[The task] Copy the records word for word, from the line with "Given: Click day 01 on the days axis" up to and including the line with "[x=846, y=15]". Leave the pictures out.

[Data to process]
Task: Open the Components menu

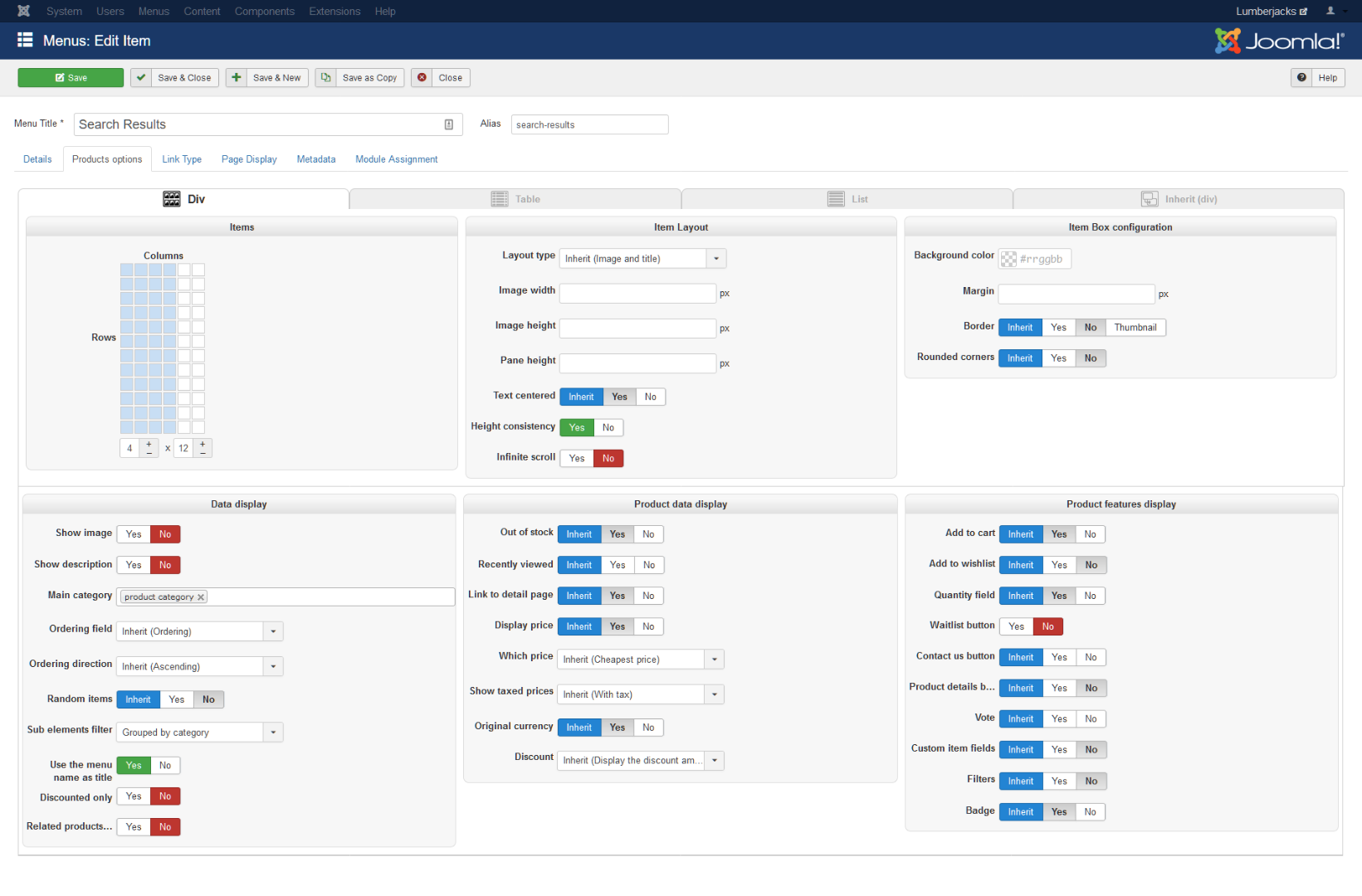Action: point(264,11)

* * *

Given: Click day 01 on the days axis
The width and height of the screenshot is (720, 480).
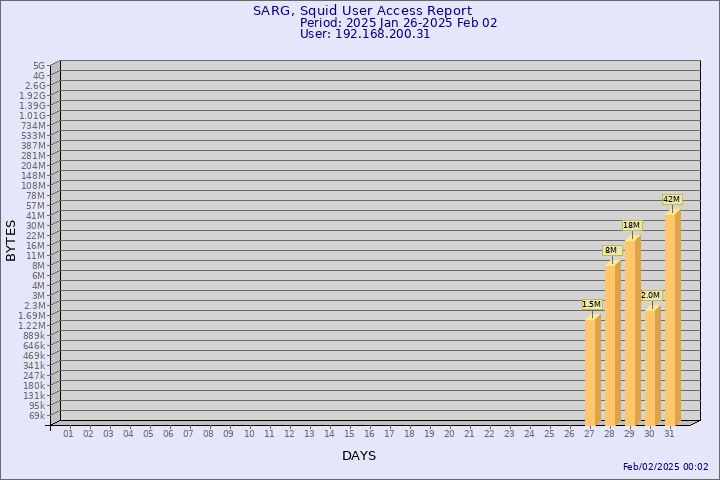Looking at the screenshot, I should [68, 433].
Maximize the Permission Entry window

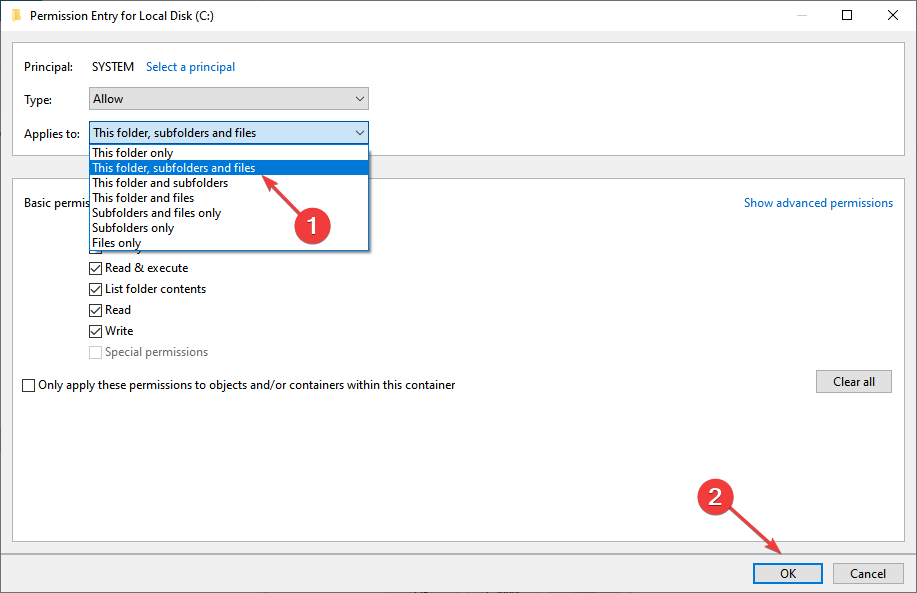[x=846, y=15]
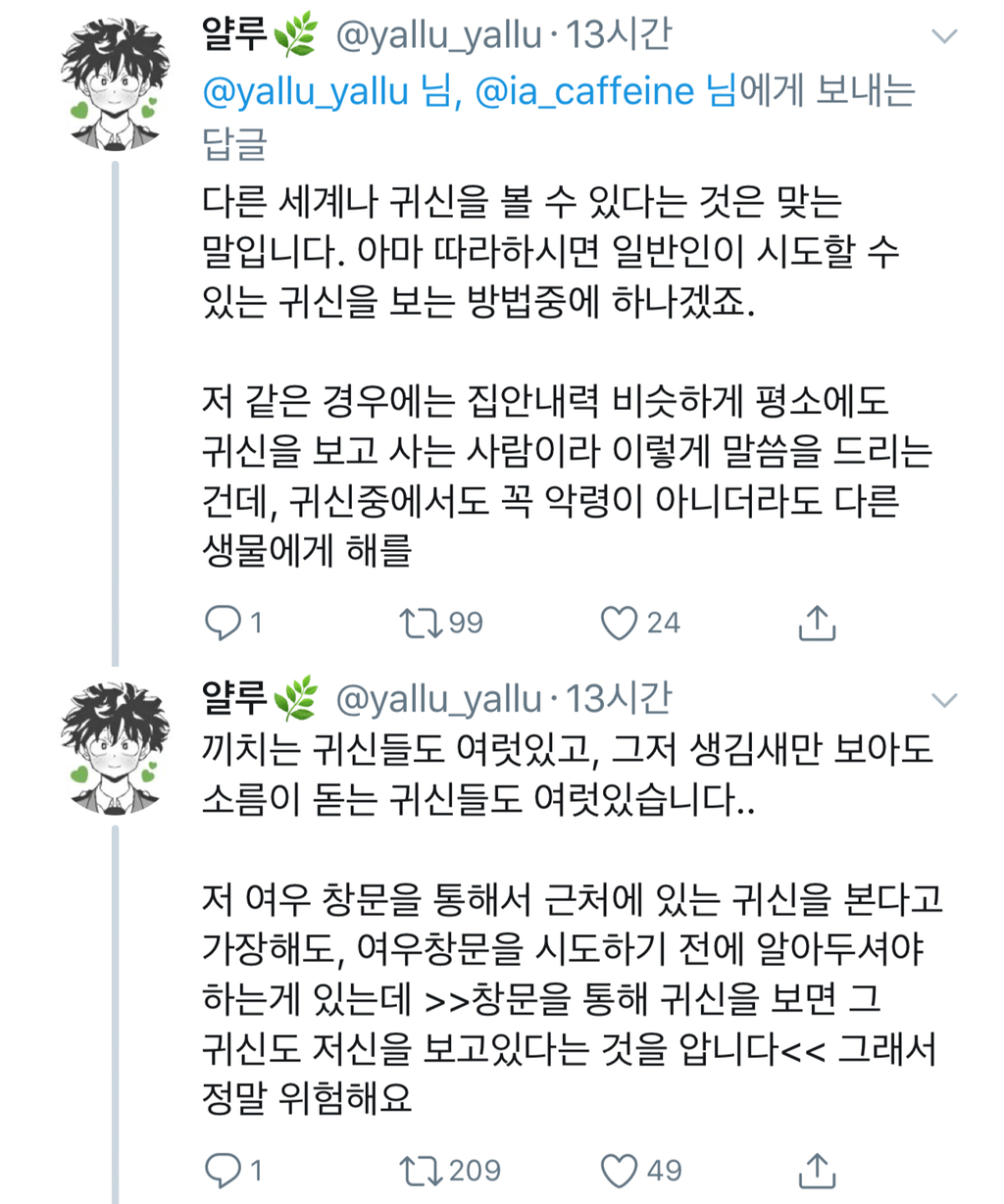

[In response]
Given: Click day 01 on the days axis
The width and height of the screenshot is (720, 480).
Looking at the screenshot, I should [68, 433].
Maximize the Permission Entry window

[x=846, y=15]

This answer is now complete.